Additionally, businesses will need tools to tag data or content, so information can be readily aggregated and searched. This will become even more important as artificial intelligence (AI) brings new ways to enhance experiences with the company’s content or feed content to build large language models (LLM) for AI consumption.

Omnichannel and AI for Greater Insights

Two applications of AI hold particular promise in fully realizing the power of an omnichannel approach to content. One is applying AI to chatbots or search functionality to help customers quickly get the answers they need, no matter where the information resides. This will further reduce customer friction while improving self-sufficiency, which in turn will free service and support teams to focus on solving more complex customer challenges. Similarly, AI-driven chatbots could help employees to search information in the knowledge base or policy and procedure manuals to get the answers they need faster.

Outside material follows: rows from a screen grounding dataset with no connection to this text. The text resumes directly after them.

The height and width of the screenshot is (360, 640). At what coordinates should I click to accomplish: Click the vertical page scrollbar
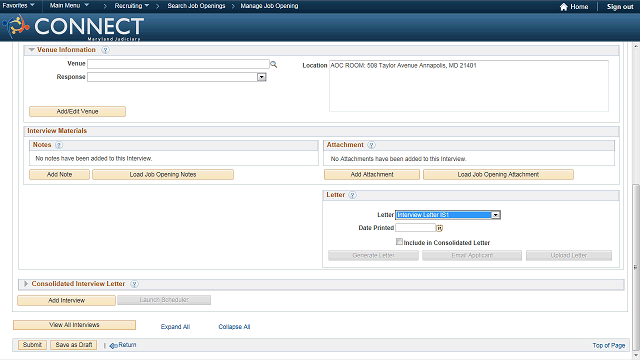(x=636, y=267)
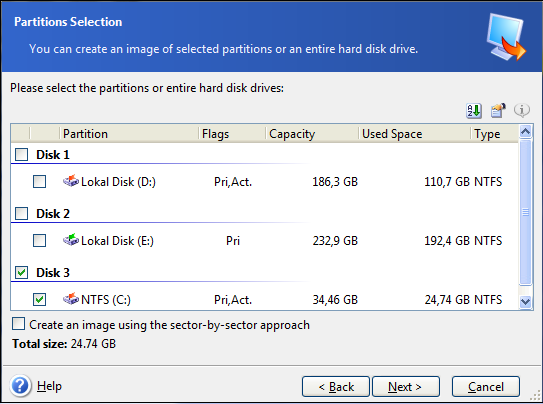543x404 pixels.
Task: Select the NTFS (C:) drive icon
Action: (71, 298)
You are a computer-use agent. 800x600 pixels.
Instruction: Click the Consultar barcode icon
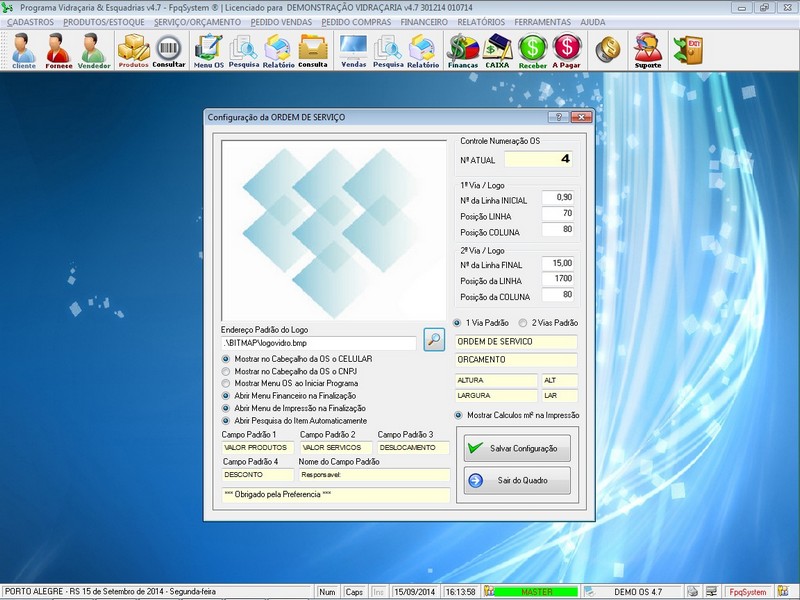pos(169,49)
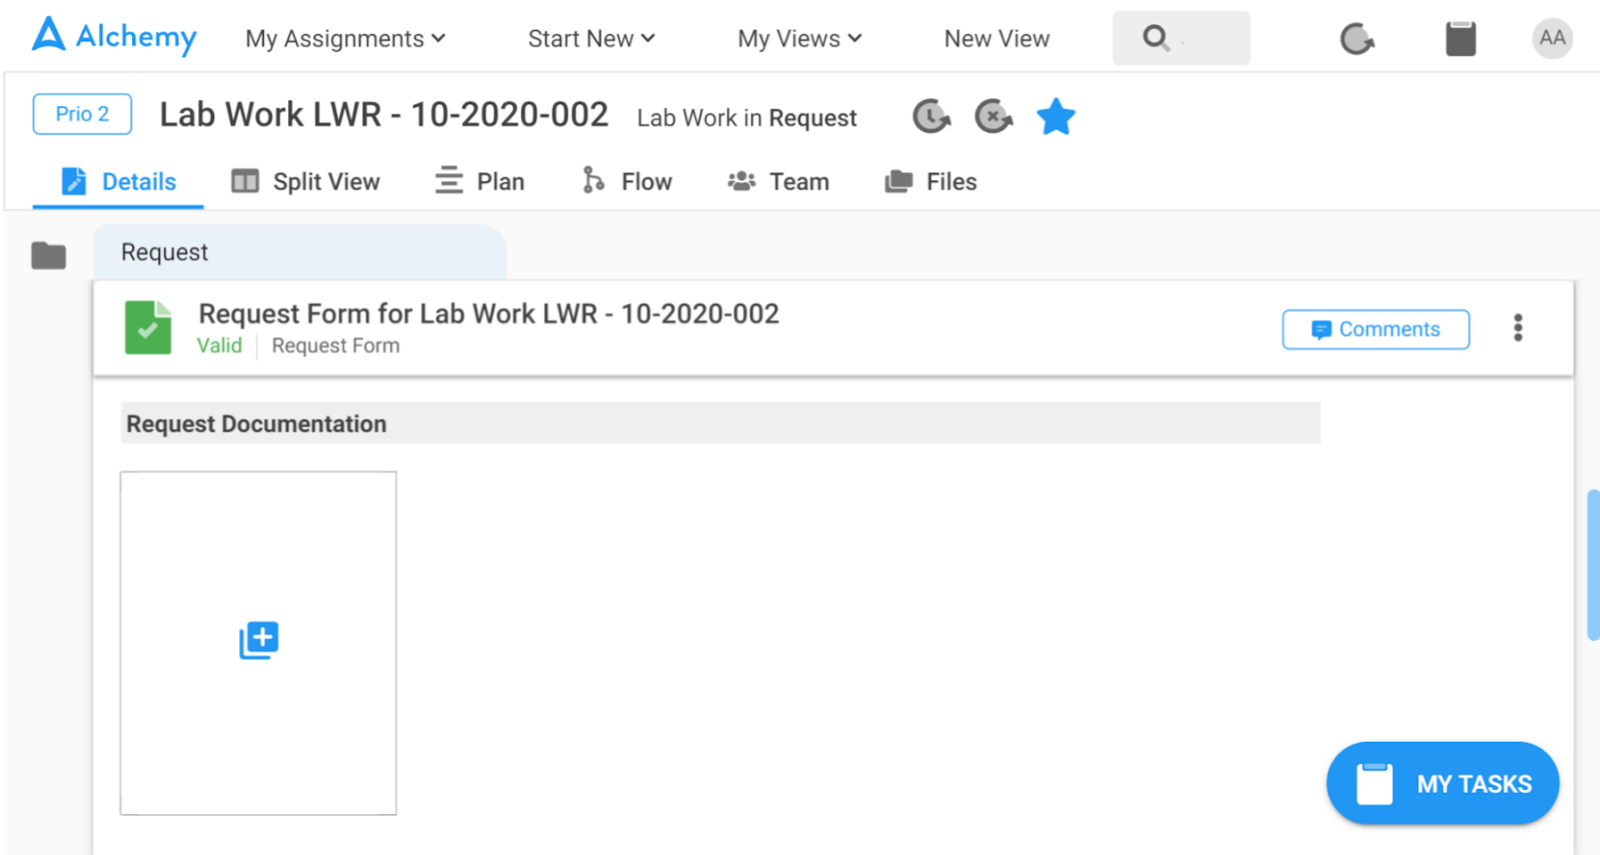Expand the My Assignments dropdown
1600x855 pixels.
pos(345,39)
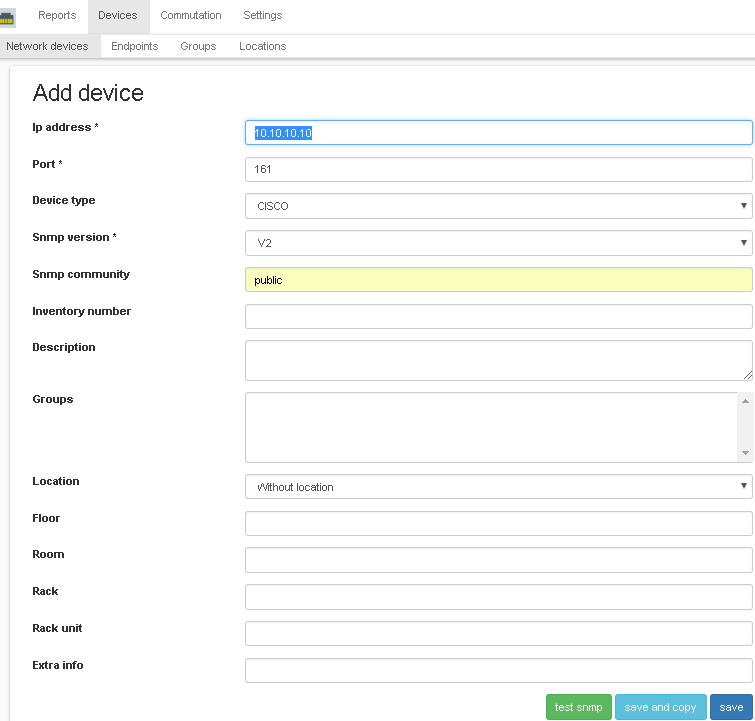The height and width of the screenshot is (721, 755).
Task: Click the save and copy button
Action: coord(660,707)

A second application is using AI internally to analyze content to understand what customers and employees are using most and how successfully, where there are gaps between the content available and what users need, and where content redundancies are creating internal inefficiencies. Armed with these insights, content teams will be able to optimize productivity for themselves and their coworkers while enhancing the experiences of customers.

To date, organizations have largely focused on delivering omnichannel experiences to customers. By extending an omnichannel approach across their content teams, companies can strengthen customer loyalty, improve employee productivity and retention, reduce risk, and lay the groundwork to compete on new levels of customer service and business agility.